It seems to me, a layman of course, that the RHS carburettor has stopped working at low speed. Something has happened since it came home because the first couple of drives (including a decent blat in the countryside) the car was singing all the way. Am I on the right track?

Also noticed that the RH front cylinder is marked "2" on the manifold, so my previous description of suspicious cylinders might be suspect. Taking Number 1 as the LH front cylinder, I numbered them like this for the purpose of describing which ones seemed to be affected:

(front)
1 5
2 6
3 7
4 8 (closest to steering box)
(rear)

I guess it's actually:
1 2
3 4
5 6
7 8
 
SOLVED!

I got to the bottom of the problem today: the bottom plate on the RHS carburettor was leaking fuel in copious quantities. God alone knows how I didn't notice it during my previous investigations. My theory is (and please correct me if I'm wrong, because I'm a babe in the woods when it comes to carburettors) that the float chamber was draining at low throttle or idle, but the rate of fill was exceeding the rate of leakage with more prod, hence the problem easing when I had my right foot down.

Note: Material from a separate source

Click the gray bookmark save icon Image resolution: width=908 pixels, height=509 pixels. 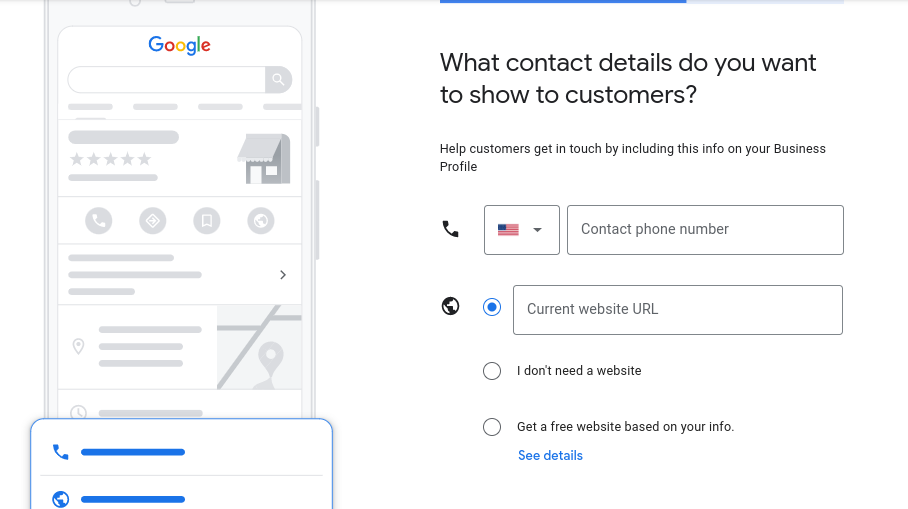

Anyhow, gasket gunk has temporarily solved the problem, but the o-ring is pretty hard and starting to crack, so I shall source appropriate replacements for both left and right sides. The main thing is, my car is driveable once more!
 
So, now we know you have HIF carbs! And harvey thinks they're better than HS's, Grumble... (Sorry H, Couldn't resist!). On the basis that you have found one brittle O ring, there's quite a few more in an HIF. I'd buy the full monty overhaul kits so that you have the remainder ready for when you've enjoyed a little recreation with your newly road legal motor and are ready to tackle something else...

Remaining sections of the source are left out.